图5为漆酶的Native-PAGE电泳图,其中,泳道1为毛栓菌和近玫色锁掷孢酵母共培养;泳道2为毛栓菌单独培养;泳道3为近玫色锁掷孢酵母单培养。
具体实施方式
下面通过实施例,结合附图,对本发明的技术方案进一步阐述说明。
实施例1:近玫色锁掷孢酵母(Sporidiobolus pararoseus)SSM-8的分离
近玫色锁掷孢酵母CCTCC M 2019034SSM-8于2018年5月分离自健康的桑葚。实验材料于2018年4月采自杭州西溪国家湿地公园的桑树。

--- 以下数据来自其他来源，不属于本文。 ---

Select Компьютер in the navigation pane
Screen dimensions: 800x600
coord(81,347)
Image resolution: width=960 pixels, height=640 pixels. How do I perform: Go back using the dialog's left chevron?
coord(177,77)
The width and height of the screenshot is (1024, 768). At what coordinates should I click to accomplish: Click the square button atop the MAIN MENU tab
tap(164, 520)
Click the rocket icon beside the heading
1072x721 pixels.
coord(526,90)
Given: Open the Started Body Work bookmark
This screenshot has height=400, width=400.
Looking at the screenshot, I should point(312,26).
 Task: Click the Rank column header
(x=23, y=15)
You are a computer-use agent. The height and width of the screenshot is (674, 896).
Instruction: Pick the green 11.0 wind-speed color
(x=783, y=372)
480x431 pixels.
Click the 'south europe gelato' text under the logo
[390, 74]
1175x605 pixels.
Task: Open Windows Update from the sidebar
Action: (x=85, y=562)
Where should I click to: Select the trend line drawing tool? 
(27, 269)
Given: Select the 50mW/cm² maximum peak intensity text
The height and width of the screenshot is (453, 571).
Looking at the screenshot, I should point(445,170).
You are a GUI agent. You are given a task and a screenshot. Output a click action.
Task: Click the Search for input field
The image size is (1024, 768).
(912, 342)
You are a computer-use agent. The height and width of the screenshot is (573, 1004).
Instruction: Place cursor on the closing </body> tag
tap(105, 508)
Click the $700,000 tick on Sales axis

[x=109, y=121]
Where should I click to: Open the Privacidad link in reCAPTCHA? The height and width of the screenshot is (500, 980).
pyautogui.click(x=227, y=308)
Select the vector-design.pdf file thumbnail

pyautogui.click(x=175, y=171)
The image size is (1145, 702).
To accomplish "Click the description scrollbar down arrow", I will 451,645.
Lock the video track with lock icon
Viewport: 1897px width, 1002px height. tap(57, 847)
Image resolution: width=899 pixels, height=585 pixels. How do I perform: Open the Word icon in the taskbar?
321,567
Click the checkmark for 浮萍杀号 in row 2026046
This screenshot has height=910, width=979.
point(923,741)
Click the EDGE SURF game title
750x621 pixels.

分离按如下步骤进行:取健康的桑葚在75%乙醇中浸泡30s,取出后用灭菌水漂洗3次,再在3%的次氯酸钠溶液中浸泡30s,取出后用灭菌水漂洗3次。在无菌条件下将桑葚撕成小片置于PDA平板上,于28℃恒温培养箱中培养2-4d;将分离物置于新鲜的PDA平板上多次划线分离纯化,将纯化后的菌株接种到斜面培养基上,于28℃培养3天后放于4℃冰箱保存。
上述PDA固体培养基的制备方法为:称取200g去皮马铃薯小块,加入500mL水,煮沸30min后,用4层纱布过滤,滤液中加入20g葡萄糖和20g琼脂,加热溶解后补水至1000mL,pH自然,121℃高压蒸汽灭菌20min。
实施例2:近玫色锁掷孢酵母(Sporidiobolus pararoseus)SSM-8的鉴定
1、菌株平板形态观察
将本发明实施例1分离的菌株接种在PDA培养基平板上,于28℃培养箱内培养,观察菌落的形态。
请参阅附图1所示的近玫色锁掷孢酵母SSM-8的菌落形态图,所述菌株SSM-8的菌落形态为:菌落生长较快,菌落呈粉红色,表面光滑、湿润,边缘整齐,易挑起。
2、菌株显微形态观察
请参阅附图1所示的本发明近玫色锁掷孢酵母SSM-8的显微形态图,所述近玫色锁掷孢酵母SSM-8的显微形态(10×40高倍显微镜)为:菌体呈椭圆形,以出芽方式进行繁殖。
3、菌株的分子生物学鉴定
(1)DNA的提取
收集PDB培养基发酵4天的菌体,将菌体用液氮研磨后,用真菌基因组DNA提取试剂盒(生工生物工程(上海)股份有限公司)提取总DNA。
(2)ITS区序列的PCR扩增
引物序列为:ITS1(5′–TCCGTAGGTGAACCTGCGC–3′)和ITS4(5′–TCCTCCGCTTATTGATATGC–3′)。
PCR反应条件为:94℃预热5min,94℃变性1min,55℃退火40s,72℃延伸50s,共30个循环;72℃延伸10min。PCR扩增产物(附图2)由生工生物工程(上海)股份有限公司完成测序。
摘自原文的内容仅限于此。